It didn’t, of course.

Another one soon. More buttons. More hair. Leave a trail: like a paper-chase. Had to taunt: to dare. Different coloured buttons than the reds and the green and the brown. Had to get this pattern right. Maybe try for red again, after all. Just a different shade. Difficult, of course: dangerous, trying to choose. Always the risk of attracting attention. Never sure what the colours truly were, in the dark, unless you were dangerously close. Had to be very close — risk the danger — to ensure it was a woman. Do it soon: quite soon. Important not to begin to like it, though. It would be madness, to like it. Wasn’t mad. That was the most brilliant part of it all: that he wasn’t mad. Only he knew that, though. Brilliant.

Chapter Seven

William Cowley attracted attention — which for a law officer was sometimes a disadvantage — because he returned it, intently.
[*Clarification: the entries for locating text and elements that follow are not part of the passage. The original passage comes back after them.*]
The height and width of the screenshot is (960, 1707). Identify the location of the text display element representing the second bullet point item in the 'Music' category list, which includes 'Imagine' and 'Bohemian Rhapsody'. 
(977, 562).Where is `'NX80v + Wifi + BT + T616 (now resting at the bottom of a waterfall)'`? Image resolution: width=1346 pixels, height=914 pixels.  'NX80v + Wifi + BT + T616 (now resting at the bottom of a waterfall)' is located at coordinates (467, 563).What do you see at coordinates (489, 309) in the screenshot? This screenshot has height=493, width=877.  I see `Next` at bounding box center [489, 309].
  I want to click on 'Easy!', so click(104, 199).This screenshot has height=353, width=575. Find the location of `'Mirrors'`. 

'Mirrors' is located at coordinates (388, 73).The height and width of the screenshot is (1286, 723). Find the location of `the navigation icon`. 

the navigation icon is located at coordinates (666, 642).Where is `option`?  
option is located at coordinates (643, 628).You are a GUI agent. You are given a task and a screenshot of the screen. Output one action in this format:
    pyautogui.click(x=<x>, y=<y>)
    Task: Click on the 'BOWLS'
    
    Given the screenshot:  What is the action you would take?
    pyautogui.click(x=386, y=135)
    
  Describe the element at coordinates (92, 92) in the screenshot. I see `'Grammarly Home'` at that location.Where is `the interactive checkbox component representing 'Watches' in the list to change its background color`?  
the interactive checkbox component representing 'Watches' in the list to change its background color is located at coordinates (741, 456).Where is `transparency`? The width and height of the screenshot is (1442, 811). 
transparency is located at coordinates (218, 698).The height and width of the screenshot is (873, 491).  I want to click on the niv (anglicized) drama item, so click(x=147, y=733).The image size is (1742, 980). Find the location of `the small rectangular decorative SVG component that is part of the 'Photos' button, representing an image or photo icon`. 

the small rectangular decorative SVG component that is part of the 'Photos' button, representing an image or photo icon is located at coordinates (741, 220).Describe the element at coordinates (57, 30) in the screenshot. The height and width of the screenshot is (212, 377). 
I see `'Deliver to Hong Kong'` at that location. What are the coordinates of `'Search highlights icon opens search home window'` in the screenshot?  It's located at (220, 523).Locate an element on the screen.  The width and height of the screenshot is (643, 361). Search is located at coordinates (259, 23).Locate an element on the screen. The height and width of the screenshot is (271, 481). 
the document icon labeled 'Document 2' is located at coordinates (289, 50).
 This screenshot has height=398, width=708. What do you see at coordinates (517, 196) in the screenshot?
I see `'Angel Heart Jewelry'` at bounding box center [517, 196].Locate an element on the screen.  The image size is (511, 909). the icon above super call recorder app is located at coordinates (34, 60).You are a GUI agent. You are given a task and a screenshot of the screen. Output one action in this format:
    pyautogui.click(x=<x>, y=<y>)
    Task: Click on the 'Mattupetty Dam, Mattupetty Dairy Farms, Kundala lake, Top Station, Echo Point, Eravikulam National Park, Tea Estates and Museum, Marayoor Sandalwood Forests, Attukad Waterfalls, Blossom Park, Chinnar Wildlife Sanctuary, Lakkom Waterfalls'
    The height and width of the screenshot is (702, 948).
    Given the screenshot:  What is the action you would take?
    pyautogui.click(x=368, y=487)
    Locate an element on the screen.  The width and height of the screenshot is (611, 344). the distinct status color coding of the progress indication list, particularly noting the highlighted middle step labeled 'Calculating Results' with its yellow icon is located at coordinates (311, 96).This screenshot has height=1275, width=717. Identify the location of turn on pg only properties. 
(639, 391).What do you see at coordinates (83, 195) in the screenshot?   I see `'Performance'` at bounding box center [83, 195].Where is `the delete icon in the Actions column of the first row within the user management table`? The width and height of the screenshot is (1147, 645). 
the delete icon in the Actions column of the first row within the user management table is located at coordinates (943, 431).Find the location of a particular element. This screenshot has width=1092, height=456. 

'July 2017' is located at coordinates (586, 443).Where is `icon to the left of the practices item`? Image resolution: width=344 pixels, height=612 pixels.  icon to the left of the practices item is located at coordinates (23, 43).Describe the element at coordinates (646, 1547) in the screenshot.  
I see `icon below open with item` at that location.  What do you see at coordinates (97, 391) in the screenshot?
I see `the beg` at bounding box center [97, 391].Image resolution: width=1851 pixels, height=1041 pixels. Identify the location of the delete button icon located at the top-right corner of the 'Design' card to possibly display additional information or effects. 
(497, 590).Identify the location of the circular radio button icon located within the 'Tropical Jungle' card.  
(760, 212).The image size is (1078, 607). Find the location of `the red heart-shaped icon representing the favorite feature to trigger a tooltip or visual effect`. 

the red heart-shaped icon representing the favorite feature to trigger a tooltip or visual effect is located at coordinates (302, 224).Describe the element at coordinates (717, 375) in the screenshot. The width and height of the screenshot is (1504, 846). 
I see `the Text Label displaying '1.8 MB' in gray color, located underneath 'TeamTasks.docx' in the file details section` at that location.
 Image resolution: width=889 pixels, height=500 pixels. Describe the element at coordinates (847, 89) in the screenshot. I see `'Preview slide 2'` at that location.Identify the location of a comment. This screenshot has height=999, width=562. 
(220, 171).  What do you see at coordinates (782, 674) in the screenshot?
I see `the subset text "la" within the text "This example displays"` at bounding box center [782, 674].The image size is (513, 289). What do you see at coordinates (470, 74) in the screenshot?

He was a large man, both tall and heavy-shouldered, the build of the college football player he had once been, long ago. But unlike many men of such size he did not try to come down to the stature of smaller people but walked purposefully and upright and invariably concentrated absolutely upon the person to whom he was talking. It was a natural confidence, often mistaken for conceit, which was a mistake, because William Cowley was not a conceited man. He was a very realistic, pragmatic man. A sad one, too.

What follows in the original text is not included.